FAA Delays SpaceX’s Starship Environmental Decision Again, Now to June 13

The Federal Aviation Administration (FAA) has once again held off on finishing its final assessment of a new SpaceX spacecraft, after several delays have already taken place for the event this year.

The FAA, delayed the final assessment of SpaceX’s Starship spacecraft and Super Heavy rocket to at least June 13, according to Reuters.

SpaceX’s Elon Musk stated that the company has a backup plan for “worst-case” scenarios, if the FAA required a more full environmental impact statement or if legal concerns and delays continue much longer.

The launch, initially set to take place at its Boca Chica, Texas site, could see the entire project shift to the Kennedy Space Center in Florida, where SpaceX already has environmental approval.

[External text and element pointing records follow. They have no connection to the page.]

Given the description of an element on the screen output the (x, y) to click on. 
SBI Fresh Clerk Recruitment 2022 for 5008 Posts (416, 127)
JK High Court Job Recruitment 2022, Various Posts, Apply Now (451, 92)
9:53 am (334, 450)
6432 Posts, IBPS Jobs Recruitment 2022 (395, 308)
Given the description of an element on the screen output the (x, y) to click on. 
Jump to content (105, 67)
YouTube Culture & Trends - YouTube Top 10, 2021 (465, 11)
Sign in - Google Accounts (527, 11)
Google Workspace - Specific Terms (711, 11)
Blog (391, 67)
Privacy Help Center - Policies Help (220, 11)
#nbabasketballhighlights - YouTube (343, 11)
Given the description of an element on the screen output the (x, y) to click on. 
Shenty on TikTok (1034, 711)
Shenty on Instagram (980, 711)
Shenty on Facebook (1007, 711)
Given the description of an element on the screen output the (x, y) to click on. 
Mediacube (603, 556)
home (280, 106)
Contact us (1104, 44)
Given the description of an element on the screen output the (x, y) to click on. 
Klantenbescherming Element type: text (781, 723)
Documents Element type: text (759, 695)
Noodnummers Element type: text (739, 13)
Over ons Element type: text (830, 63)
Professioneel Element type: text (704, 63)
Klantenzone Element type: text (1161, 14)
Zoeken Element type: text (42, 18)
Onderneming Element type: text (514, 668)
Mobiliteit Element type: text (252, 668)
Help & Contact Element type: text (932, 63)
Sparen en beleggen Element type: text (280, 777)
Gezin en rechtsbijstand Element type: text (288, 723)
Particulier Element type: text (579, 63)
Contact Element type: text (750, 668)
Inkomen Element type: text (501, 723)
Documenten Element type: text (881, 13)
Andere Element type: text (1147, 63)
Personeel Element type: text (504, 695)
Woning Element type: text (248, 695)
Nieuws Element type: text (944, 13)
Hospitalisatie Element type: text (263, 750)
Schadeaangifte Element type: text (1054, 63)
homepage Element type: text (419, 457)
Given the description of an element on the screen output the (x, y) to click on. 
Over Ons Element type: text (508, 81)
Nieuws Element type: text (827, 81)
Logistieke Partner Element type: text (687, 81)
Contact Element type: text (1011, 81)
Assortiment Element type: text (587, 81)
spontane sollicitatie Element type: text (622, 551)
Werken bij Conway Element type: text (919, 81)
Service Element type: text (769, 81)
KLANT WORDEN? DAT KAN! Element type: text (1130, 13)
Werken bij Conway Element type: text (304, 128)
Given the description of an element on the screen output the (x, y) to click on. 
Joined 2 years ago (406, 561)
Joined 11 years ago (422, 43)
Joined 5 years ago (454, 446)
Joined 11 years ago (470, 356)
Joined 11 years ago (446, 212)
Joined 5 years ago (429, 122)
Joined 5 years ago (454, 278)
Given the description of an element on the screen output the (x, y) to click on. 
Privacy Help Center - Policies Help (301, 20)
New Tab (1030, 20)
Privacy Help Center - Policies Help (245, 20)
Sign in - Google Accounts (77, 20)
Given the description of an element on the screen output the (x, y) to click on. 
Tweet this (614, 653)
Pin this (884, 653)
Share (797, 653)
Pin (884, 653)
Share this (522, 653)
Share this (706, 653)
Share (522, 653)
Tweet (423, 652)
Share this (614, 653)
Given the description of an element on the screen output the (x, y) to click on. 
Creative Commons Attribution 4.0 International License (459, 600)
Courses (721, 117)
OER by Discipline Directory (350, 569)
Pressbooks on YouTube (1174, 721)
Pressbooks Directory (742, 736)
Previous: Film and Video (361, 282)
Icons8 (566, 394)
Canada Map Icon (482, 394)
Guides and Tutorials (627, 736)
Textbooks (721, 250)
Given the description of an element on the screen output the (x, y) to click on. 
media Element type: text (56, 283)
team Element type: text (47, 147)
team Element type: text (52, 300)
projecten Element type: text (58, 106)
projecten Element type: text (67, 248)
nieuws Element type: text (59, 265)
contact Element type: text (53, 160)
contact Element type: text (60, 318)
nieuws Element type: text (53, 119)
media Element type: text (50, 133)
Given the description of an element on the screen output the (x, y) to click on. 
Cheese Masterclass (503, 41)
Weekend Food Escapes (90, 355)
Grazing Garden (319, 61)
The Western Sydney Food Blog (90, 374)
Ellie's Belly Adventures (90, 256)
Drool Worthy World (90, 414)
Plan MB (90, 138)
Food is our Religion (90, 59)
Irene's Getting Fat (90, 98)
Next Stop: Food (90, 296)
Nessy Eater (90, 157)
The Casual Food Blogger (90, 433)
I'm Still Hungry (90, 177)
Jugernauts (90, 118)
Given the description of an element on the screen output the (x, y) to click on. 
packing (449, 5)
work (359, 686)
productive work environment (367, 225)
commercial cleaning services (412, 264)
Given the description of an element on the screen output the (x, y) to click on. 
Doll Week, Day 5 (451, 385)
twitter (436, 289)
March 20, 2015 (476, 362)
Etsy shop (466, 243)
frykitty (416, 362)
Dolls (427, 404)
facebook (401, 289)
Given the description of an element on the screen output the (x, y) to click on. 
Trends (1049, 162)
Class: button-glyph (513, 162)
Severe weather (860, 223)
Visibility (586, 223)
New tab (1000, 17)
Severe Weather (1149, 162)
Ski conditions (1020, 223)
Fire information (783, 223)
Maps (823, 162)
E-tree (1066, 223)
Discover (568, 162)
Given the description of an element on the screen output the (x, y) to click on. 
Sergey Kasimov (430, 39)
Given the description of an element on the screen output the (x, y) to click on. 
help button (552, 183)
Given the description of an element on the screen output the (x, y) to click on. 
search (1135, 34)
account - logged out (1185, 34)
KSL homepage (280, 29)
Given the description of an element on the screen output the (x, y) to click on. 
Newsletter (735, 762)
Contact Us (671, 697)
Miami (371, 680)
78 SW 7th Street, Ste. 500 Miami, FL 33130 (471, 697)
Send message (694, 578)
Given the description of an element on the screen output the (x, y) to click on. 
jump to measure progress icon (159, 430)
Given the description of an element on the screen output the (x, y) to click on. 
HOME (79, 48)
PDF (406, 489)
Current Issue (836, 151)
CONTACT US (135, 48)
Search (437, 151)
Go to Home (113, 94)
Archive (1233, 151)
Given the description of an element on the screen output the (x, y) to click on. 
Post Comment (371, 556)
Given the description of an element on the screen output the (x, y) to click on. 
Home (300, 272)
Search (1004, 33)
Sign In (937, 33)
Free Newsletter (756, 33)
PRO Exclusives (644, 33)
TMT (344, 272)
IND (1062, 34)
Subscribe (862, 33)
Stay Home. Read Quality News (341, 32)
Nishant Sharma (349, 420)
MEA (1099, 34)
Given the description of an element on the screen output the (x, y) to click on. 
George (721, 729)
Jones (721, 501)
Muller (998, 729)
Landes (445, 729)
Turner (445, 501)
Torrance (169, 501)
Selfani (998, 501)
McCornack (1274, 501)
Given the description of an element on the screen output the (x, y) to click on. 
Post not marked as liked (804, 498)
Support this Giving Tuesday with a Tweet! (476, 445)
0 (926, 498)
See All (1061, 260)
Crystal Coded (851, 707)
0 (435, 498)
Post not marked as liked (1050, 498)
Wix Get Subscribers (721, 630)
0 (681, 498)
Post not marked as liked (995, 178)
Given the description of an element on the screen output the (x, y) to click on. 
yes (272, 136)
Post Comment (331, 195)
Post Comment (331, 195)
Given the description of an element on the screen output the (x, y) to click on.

In a statement last month, the FAA delayed Starship’s orbital flight and final assessment to May 31, saying the agency is “working toward issuing the final Programmatic Environmental Assessment,” following earlier delays.

On Tuesday, the FAA unveiled a list of 17,000 concerns around Starship’s flight, including things like migratory bird patterns, endangered species and a wildlife refuge nearby that could be affected.

The city of Port Isabel, Texas, near Boca Chica, raised “serious concerns” warning of the “potential impact of noise, vibration and overpressure” in a November letter, requesting limited launches at the site from the FAA.

Musk and SpaceX are still shooting to launch the Starship orbital, reusable spacecraft in 2023 for what it considers the world’s first private lunar mission.